I like my M6 a lot but it is safley tucked away in the gun safe for future use , I was lucky enough to get it before the surefire pricing policy went into efect I think I payed $220,00 or so for it brand new , everybody thought I was crazy for paying that much for a flashlight


----------



## EV_007 (Sep 22, 2007)

The M6 is a handful of instant-on, bright color-rendering piece of equipment indeed.
:wow:


----------



## INFI (Sep 22, 2007)

I got mine for 240.00 new from a friend, and bought another for 330.00. which is what my local gun store currently has them priced at. I sold one though, and am waitnig for surefire to make an LED 500 lumen light so I can buy it. The M6 is awesome though, and can really make you feel safe even when you have a 10mm Glock with full power Doubletap ammo at your side.:thumbsup:


----------



## leukos (Sep 23, 2007)

Whenever we can get a custom Li-ion pack for this light, it will be my most used light.


----------



## vic2367 (Sep 23, 2007)

Excellent photos, and thanks for the very useful update


----------



## PapikAldo (Oct 1, 2007)

Always wanted a SF M6 CB...
After these beamshots I want it badly and I want it now !!!
Very nice shots...


----------



## tekguy (Nov 24, 2007)

*sf m6 gurdian beamshots?*

im contemplating spending 2 weeks pay for a m6. can someone post or point me to beamshots at 50-100 yards for both HOLA and LOLA configurations thanks in advance


----------



## KeyGrip (Nov 24, 2007)

*Re: sf m6 gurdian beamshots?*

They're not my pictures, but this is the most comprehensive review I've seen so far. Plenty of beamshots and comparisons to other lights.

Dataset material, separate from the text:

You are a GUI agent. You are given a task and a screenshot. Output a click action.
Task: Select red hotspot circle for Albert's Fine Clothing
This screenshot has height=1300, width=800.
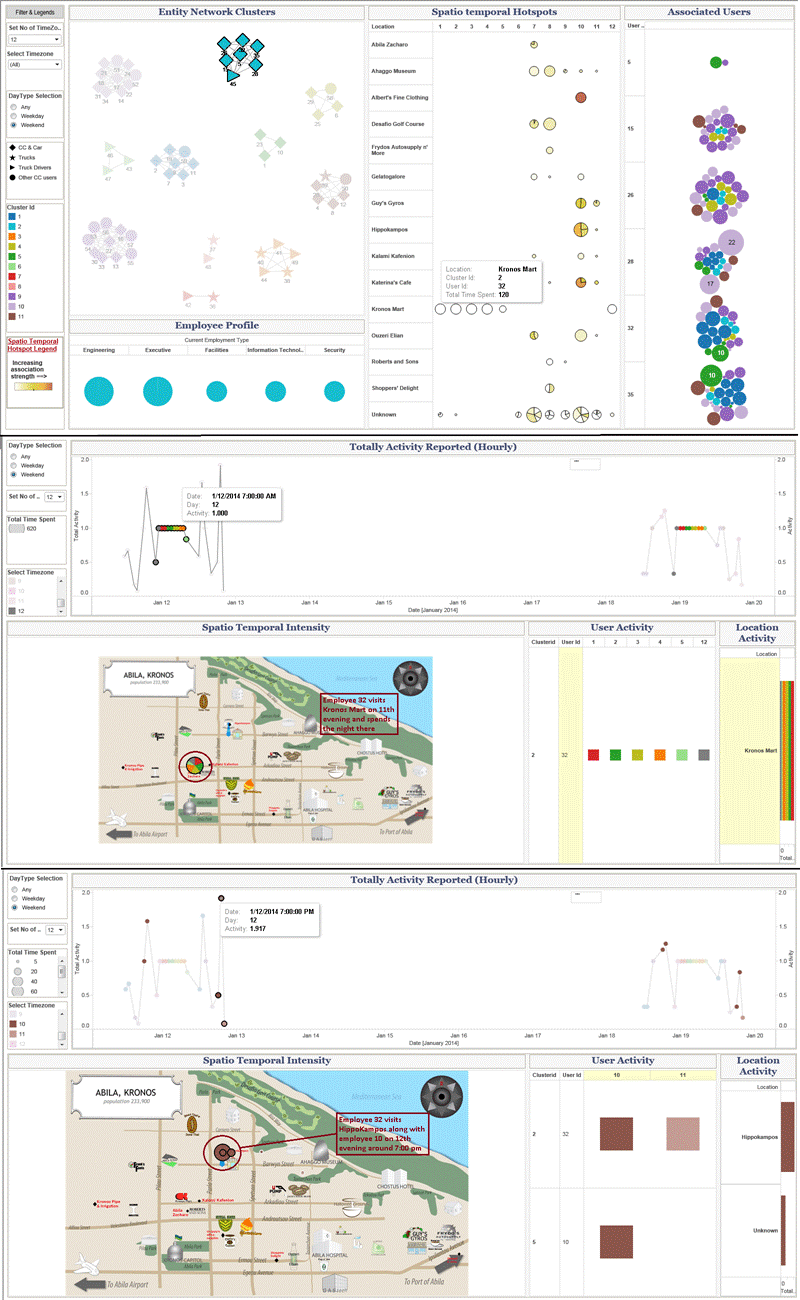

https://www.candlepowerforums.com/threads/159186


----------



## Illum (Nov 24, 2007)

*Re: sf m6 gurdian beamshots?*

I just spent two and a half weeks pay on a used M6

unfortunately I'm not in a neighborhood where I can throw beamshots around and not get in trouble for it. I only have the MN20 [LOLA] and max effective illumination range for a clear night with near full moon is 130 yards, it will throw further but its not usable for my eyes


----------



## jumpstat (Nov 24, 2007)

*Re: sf m6 gurdian beamshots?*

The M6 is on my wishlist. Its got many pros and only one con which is the sickening runtime on HOLA ~20 minutes on primaries.....I've yet to see a HOLA rechargeable option yet


----------



## EV_007 (Nov 24, 2007)

*Re: sf m6 gurdian beamshots?*

The M6 should be a part of every flashoholic's collection one time or another throughout the span of the addiction.


Even with a textured reflector it really throws and puts out an amazing amount of light.

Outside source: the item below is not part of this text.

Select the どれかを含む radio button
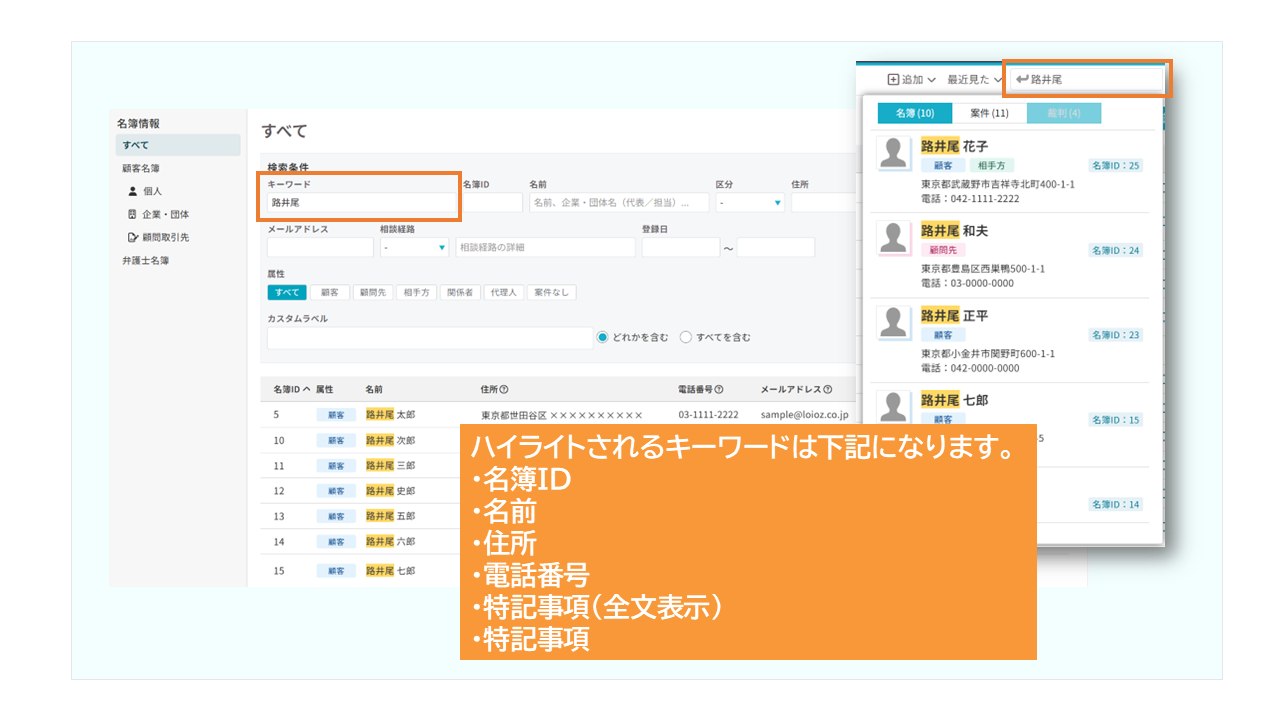This screenshot has height=720, width=1280. (603, 337)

It's not an everyday light, but an every opportunity you get to light it up light. Agreed, the 20 min runtime kinda sucks.


----------



## Illum (Nov 24, 2007)

*Re: sf m6 gurdian beamshots?*



EV_007 said:


> It's not an everyday light, but an every opportunity you get to light it up light. Agreed, the 20 min runtime kinda sucks.



I think its expensive for $1.50/cell x 6/60 minutes or in your case [$1.50/cell x 6/20 minutes]...thats +/-$10 per 30 minutes of runtime [by scale 60 minutes the light is essentially dead]



RUNTIME GRAPH MADE BY c0t0d0s0 you have my :thanks:
I got word from Bart over at the Netherlands its 8-10 euros/cell....now thats expensive!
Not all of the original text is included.